Max didn't believe in an afterlife. Until he died. Now, as a reluctant ghost trying to work out why he is still here, he watches his girlfriend Hannah lost in grief in the apartment they shared and begins to realize how much of her life was invisible to him. In the weeks and months before Max's death, Hannah was haunted by the secrets she left Australia to escape. A relationship with Max seemed to offer the potential of a fresh new chapter, but the past refused to stay hidden. It found expression in the untold stories of the people she grew up with, and the events that broke her family apart and led her to Max.
I could have read an entire novel dedicated to Max and Hannah’s quotidian life in London — in its best and most lyrical moments, The Echoes documents the messy, divine business of being alive ... Wyld’s sharp story of living doesn’t need traumatic climaxes to make its point. The time to enjoy the love we have is now.
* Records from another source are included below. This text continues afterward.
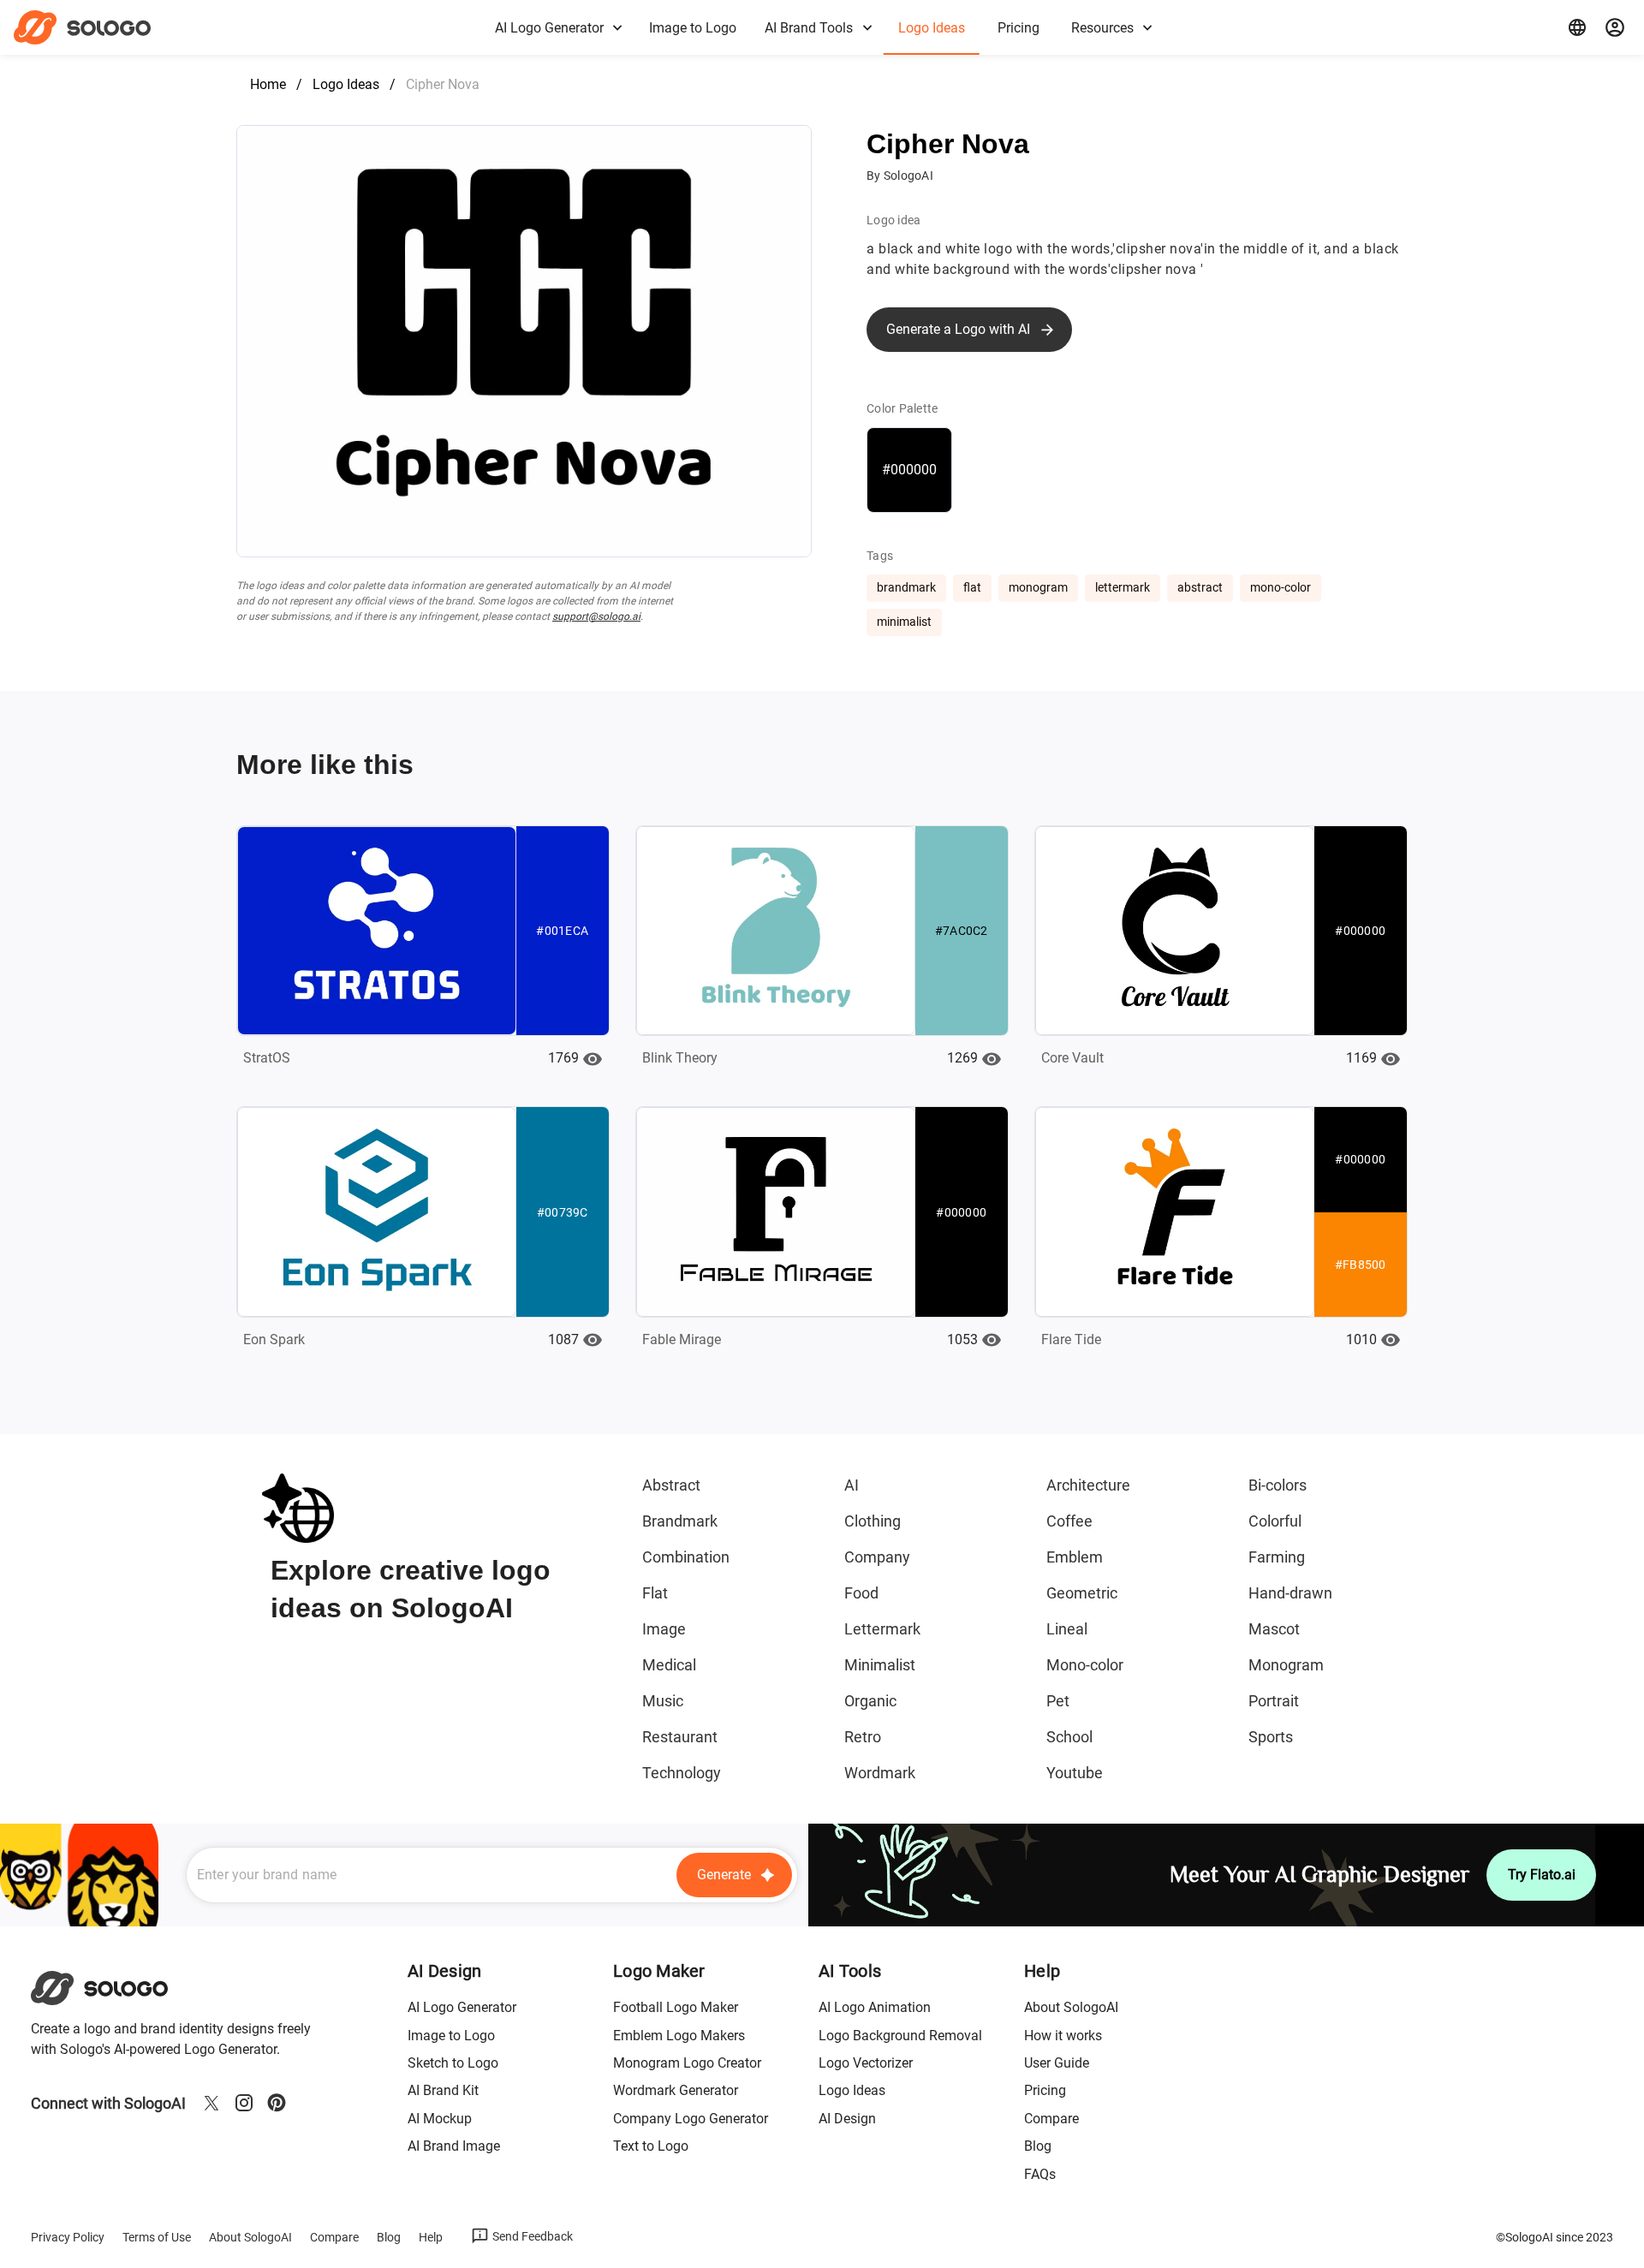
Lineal (1066, 1629)
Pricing (1045, 2090)
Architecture (1088, 1485)
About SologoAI (1071, 2007)
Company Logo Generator (690, 2118)
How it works (1063, 2035)
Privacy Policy (67, 2237)
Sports (1270, 1737)
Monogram (1286, 1665)
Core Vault (1072, 1058)
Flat (655, 1593)
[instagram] (244, 2102)
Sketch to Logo (453, 2063)
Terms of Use (156, 2237)
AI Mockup (440, 2118)
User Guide (1056, 2063)
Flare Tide (1071, 1339)
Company (877, 1557)
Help (431, 2237)
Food (861, 1593)
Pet (1057, 1701)
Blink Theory (680, 1058)
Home (268, 84)
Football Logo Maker (675, 2007)
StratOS (266, 1058)
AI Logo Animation (875, 2007)
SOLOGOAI (114, 1988)
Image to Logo (451, 2035)
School (1069, 1737)
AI (851, 1485)
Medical (669, 1665)
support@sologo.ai (596, 616)
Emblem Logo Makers (679, 2035)
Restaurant (680, 1737)
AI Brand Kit (443, 2090)
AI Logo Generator (462, 2007)
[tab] (557, 27)
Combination (686, 1557)
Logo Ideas (346, 84)
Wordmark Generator (675, 2090)
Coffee (1069, 1521)
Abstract (671, 1485)
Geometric (1081, 1593)
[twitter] (211, 2102)
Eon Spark (274, 1339)
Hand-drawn (1290, 1593)
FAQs (1040, 2174)
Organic (870, 1701)
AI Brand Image (454, 2146)
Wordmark (879, 1773)
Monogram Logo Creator (687, 2063)
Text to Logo (650, 2146)
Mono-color (1084, 1665)
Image (664, 1629)
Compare (1051, 2118)
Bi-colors (1277, 1485)
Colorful (1275, 1521)
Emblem (1074, 1557)
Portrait (1273, 1701)
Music (662, 1701)
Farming (1276, 1557)
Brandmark (680, 1521)
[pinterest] (276, 2102)
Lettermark (882, 1629)
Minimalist (879, 1665)
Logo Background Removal (900, 2035)
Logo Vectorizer (866, 2063)
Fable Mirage (681, 1339)
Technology (681, 1773)
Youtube (1074, 1773)
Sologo (97, 27)
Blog (1037, 2146)
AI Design (847, 2118)
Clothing (872, 1521)
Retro (862, 1737)
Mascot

The title of Wyld’s new novel, The Echoes, is presumably meant to sound wistful and haunting. Actually it’s more a case of cacophonic reverb, an untenable proliferation of both narratives and traumas ... Multiple secrets, artificially withheld over hundreds of pages: could there be a cruder way to generate tension? Or a more tiresome objective correlative than the overused self-harm trope? These days characters seem to whip out a razor blade at the first hint of a feeling or a memory. But, as is always the case with Wyld’s novels, some of the writing is genuinely, frustratingly good ... Quite simply, there is far too much going on here for us to get to know the characters well enough to feel for them.